Start of SUPPLIED RECORDS

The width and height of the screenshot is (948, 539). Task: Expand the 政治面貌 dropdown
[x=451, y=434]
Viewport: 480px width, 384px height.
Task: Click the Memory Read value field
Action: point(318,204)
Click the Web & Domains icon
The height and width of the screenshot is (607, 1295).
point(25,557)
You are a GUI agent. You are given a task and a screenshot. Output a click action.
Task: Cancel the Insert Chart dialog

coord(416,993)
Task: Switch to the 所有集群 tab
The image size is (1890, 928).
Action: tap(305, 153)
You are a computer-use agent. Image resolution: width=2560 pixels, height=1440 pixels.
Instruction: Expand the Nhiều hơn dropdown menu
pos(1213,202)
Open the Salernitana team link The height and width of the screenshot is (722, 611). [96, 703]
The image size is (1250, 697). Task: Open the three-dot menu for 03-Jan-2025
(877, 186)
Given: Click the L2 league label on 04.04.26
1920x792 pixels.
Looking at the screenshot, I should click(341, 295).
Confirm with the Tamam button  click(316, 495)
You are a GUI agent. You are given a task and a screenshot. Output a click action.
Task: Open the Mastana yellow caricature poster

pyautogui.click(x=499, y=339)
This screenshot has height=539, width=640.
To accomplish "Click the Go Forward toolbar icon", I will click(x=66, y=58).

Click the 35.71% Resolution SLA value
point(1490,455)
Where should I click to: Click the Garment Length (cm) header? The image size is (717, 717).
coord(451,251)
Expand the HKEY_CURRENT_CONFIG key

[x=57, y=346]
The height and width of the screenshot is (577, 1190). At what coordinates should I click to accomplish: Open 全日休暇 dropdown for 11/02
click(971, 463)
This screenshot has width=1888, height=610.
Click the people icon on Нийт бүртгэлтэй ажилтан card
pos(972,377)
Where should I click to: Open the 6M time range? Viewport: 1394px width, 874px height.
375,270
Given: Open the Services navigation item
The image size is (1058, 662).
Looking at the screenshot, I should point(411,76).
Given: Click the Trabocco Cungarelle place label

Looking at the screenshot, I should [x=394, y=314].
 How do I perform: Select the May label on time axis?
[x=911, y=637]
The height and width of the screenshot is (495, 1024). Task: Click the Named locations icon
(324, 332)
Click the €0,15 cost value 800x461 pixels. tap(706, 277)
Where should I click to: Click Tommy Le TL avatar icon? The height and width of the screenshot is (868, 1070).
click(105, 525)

End of SUPPLIED RECORDS

Only the lines above from the one with "The image size is (1250, 697)." up to and including the one with "This screenshot has height=539, width=640." should be repeated, exactly as written.

The image size is (1250, 697). Task: Open the three-dot menu for 03-Jan-2025
(877, 186)
Given: Click the L2 league label on 04.04.26
1920x792 pixels.
Looking at the screenshot, I should click(341, 295).
Confirm with the Tamam button  click(316, 495)
You are a GUI agent. You are given a task and a screenshot. Output a click action.
Task: Open the Mastana yellow caricature poster

pyautogui.click(x=499, y=339)
This screenshot has height=539, width=640.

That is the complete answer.